Monthly Archives: July 2009
I briefly posted some stuff on the Guinea-Bissau presidential elections last week or so, covering mostly the first round of the ‘special’ presidential elections held in the small West African country of Guinea-Bissau. Former Acting President (1999-2000) Malam Bacai Sanhá of the left-wing African Party for the Independence of Guinea and Cape Verde (PAIGC) was elected President over Kumba Ialá of the opposition centre-left Party for Social Renewal (PRS). Sanhá had received the support of most small candidates, though the main kingmaker was the Independent Henrique Rosa (24%) did not make an endorsement. In addition, former President Ialá is often held responsible for the dire state of the poor country’s economy – dependent on cashew nuts (and it also serves as a hub for drug trafficking).

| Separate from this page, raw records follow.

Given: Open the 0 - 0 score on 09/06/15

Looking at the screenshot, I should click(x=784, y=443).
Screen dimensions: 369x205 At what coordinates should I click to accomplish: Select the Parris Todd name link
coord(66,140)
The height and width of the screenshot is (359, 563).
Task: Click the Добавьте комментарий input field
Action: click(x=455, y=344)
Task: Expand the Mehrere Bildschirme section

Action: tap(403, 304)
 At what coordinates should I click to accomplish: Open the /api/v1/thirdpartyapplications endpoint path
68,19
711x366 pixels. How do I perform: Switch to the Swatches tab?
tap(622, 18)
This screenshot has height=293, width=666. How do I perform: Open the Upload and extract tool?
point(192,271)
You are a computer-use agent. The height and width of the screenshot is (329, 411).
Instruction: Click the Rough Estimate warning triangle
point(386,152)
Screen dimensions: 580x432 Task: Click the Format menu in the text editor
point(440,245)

Malam Bacai Sanhá (PAIGC) 63.52%
Kumba Ialá (PRS) 36.48%
Turnout was around 61% out of the 600,000 registered voters.
In a good sign for a country prone to military coups and disturbances following fake elections (this election, however, was not faked), Ialá conceded defeat and President-elect Sanhá claimed that he was willing to work with his rival, and also granted Ialá (former President) personal security, a protocol service and private transport. And since that’s probably all he cares about, Ialá was happy to accept this little gift.

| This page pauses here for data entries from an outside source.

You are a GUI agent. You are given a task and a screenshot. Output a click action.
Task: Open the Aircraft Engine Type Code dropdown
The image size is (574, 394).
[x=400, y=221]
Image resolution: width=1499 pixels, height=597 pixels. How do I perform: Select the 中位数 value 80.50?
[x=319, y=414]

Moldova held a snap general election on July 29 after a previous election on April 5 led to deadlock in the parliamentary vote during the election of the Moldovan President. The Constitution requires that the President be elected by a three-fifths majority, or 61 of the 101 seats in the country’s unicameral legislature. The Communist Party (PCRM) won only 60 seats and all other (pro-western-Romanian liberal) parties refused to vote for the PCRM’s candidate due to questions over the transparency of the April election. As a result, a new election had to be held.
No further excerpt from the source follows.